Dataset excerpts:
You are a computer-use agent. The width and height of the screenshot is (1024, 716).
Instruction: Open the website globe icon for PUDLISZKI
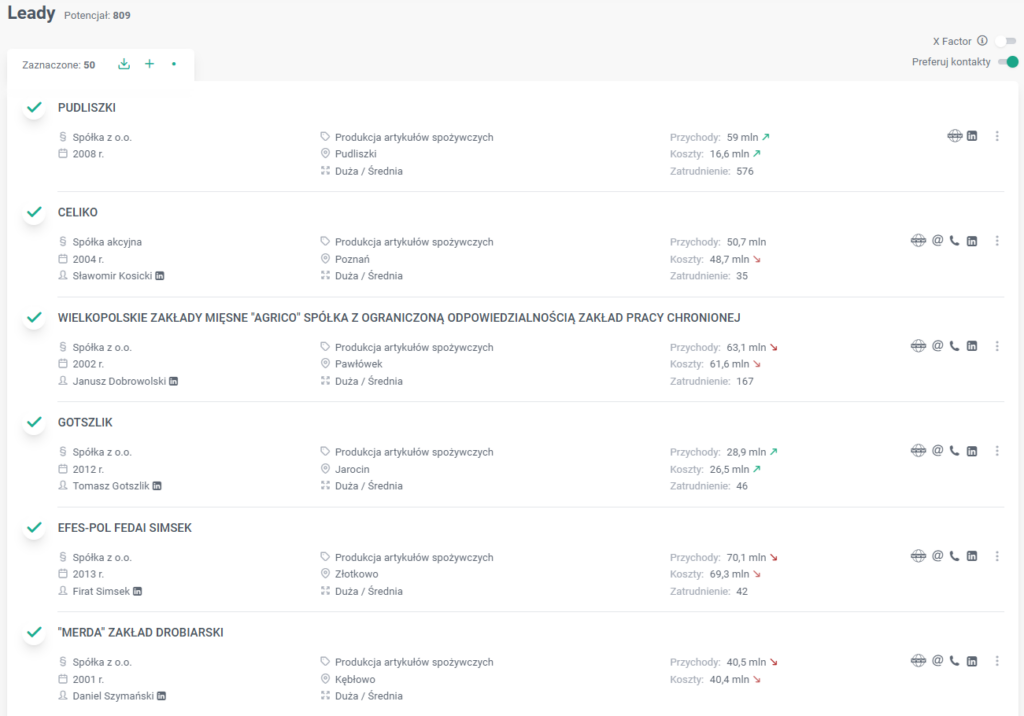click(955, 136)
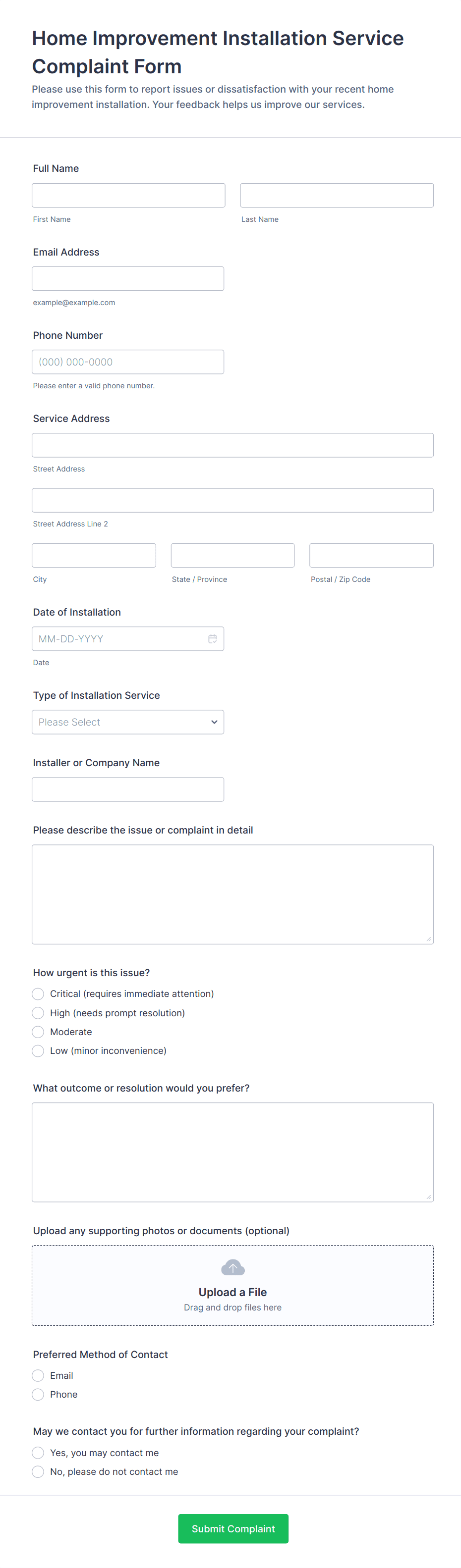Screen dimensions: 461x1568
Task: Select Email as contact method
Action: point(38,1376)
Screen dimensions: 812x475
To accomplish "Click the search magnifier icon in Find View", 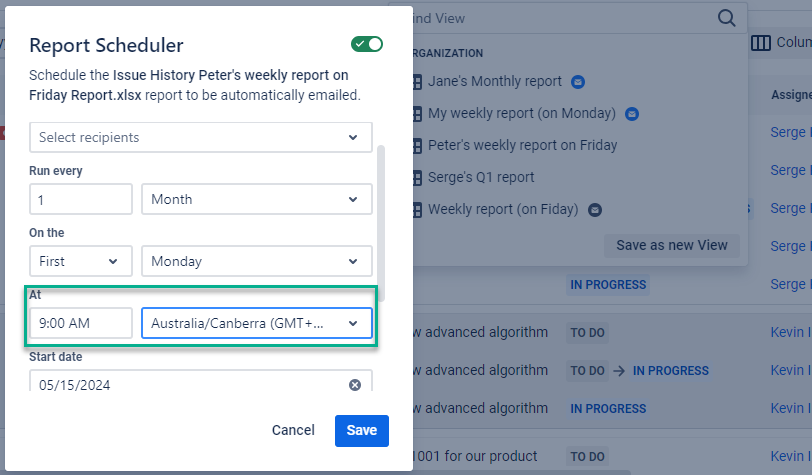I will click(727, 18).
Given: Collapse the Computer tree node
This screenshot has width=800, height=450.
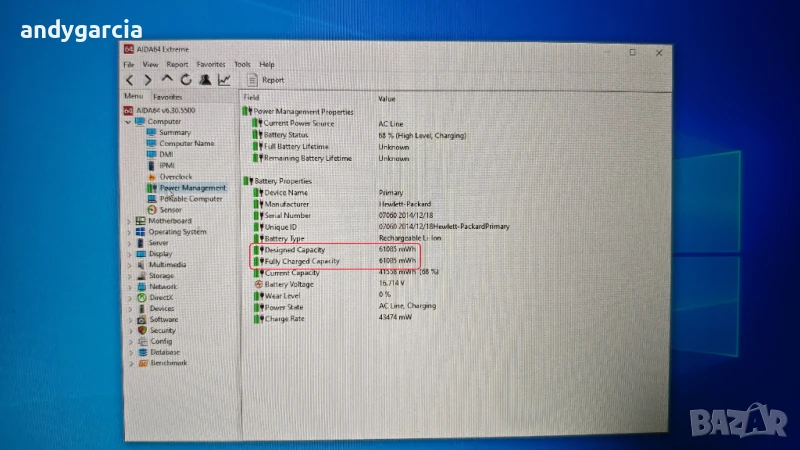Looking at the screenshot, I should coord(127,122).
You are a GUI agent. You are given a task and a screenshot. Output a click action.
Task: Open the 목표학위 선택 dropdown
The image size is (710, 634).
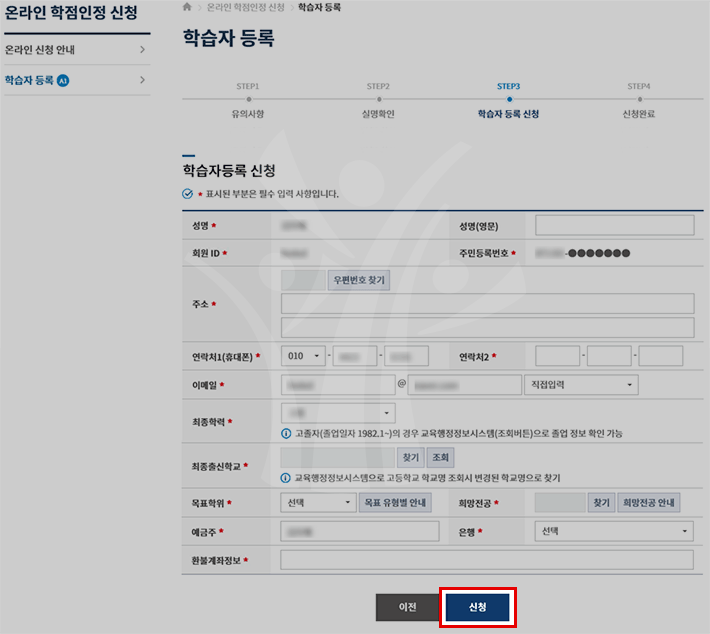point(318,503)
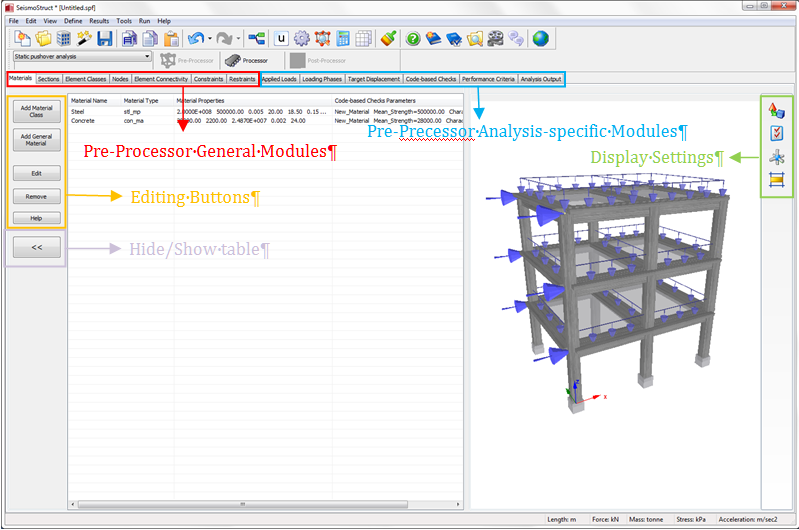The width and height of the screenshot is (799, 530).
Task: Open 3D plot options shapes icon
Action: pyautogui.click(x=775, y=110)
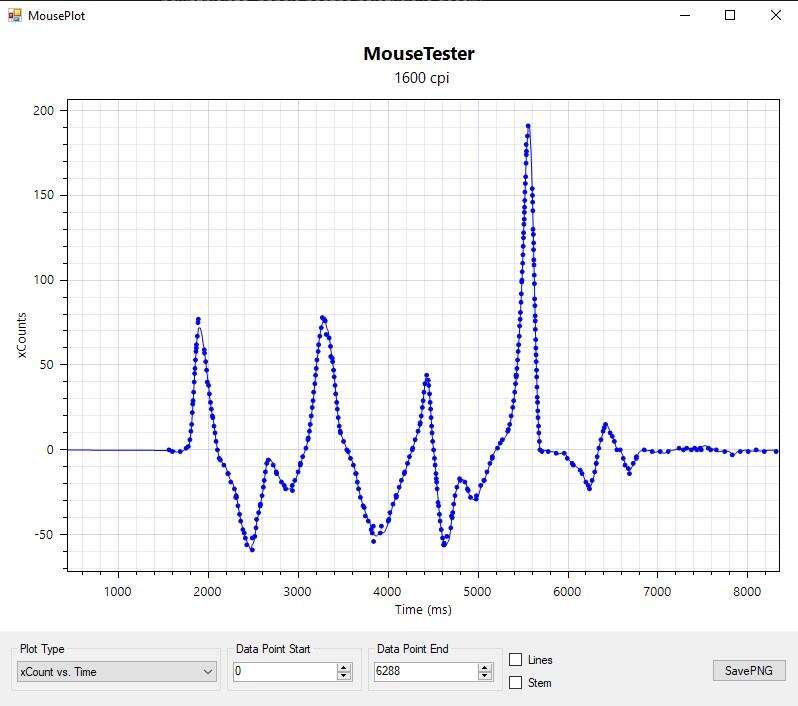Click the 1600 cpi subtitle text

point(421,78)
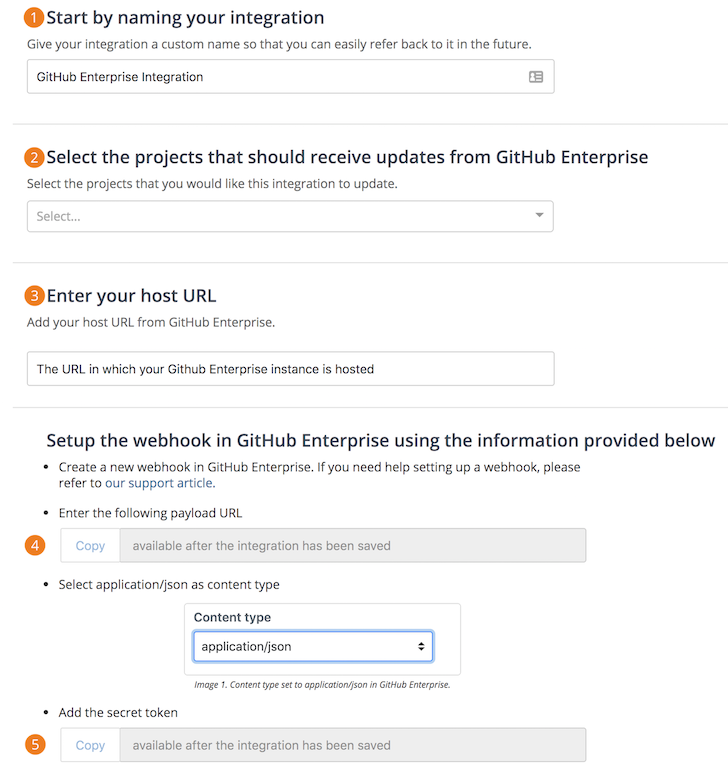This screenshot has height=770, width=728.
Task: Click the caret arrow on the projects selector
Action: pyautogui.click(x=539, y=216)
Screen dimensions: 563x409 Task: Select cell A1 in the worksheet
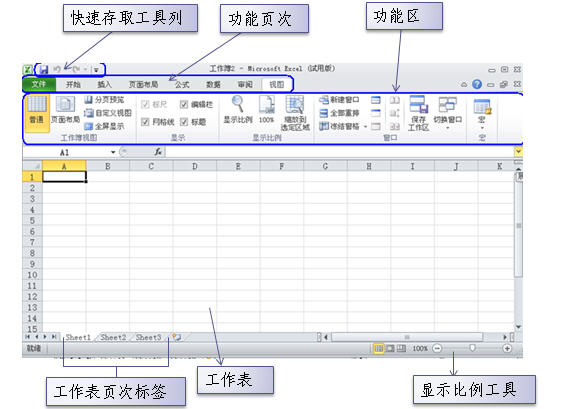point(64,177)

What the exercise asks: The result is a copy of every line above where the word "agent" shows up.

Result of the exercise:
You are a computer-use agent. The width and height of the screenshot is (1024, 716).
You are a GUI agent. You are given a task and a screenshot. Output a click action.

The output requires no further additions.